Data records
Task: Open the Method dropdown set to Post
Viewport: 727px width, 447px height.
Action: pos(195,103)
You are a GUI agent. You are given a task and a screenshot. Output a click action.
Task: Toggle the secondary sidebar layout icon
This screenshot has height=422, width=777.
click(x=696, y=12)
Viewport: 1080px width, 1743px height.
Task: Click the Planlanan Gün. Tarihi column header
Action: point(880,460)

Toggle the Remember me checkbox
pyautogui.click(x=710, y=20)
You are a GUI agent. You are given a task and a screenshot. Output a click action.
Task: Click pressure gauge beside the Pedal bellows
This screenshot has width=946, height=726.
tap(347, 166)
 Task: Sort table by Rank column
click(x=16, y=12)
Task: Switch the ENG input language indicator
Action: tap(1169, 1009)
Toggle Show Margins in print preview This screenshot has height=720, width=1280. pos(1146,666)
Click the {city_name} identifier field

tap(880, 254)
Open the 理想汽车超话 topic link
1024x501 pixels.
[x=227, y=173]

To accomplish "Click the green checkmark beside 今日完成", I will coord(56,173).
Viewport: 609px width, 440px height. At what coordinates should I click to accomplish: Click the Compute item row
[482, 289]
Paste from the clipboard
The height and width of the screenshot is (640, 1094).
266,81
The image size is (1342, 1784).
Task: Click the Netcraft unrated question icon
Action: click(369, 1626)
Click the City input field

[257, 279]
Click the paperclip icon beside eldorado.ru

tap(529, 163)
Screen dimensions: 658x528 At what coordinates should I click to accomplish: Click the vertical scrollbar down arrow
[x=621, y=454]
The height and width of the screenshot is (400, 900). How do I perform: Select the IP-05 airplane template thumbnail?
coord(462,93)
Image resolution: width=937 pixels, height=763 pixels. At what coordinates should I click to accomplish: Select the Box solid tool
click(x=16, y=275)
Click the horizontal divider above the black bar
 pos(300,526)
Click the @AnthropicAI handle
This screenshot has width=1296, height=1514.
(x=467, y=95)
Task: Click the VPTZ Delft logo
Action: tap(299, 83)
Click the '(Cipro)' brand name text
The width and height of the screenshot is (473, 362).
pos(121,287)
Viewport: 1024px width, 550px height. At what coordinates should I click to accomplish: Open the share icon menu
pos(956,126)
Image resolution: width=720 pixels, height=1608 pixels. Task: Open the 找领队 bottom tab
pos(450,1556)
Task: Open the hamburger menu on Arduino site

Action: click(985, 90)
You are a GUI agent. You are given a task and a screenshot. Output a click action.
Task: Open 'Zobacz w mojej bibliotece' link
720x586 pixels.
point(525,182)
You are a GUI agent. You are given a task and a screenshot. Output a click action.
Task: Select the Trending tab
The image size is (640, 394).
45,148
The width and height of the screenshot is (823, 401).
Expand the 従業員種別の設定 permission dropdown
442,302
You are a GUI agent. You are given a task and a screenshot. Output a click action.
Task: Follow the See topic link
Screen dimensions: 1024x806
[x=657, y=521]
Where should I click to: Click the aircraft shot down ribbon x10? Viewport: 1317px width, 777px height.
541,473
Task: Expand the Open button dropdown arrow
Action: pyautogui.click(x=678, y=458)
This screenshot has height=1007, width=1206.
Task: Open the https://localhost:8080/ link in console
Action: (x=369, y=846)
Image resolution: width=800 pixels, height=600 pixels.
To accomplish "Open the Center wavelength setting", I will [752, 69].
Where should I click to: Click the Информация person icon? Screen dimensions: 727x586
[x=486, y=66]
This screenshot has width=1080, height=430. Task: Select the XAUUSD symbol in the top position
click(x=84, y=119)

Task statement. The answer must be a single number: how many lines above contain the word "will".

Task output. 2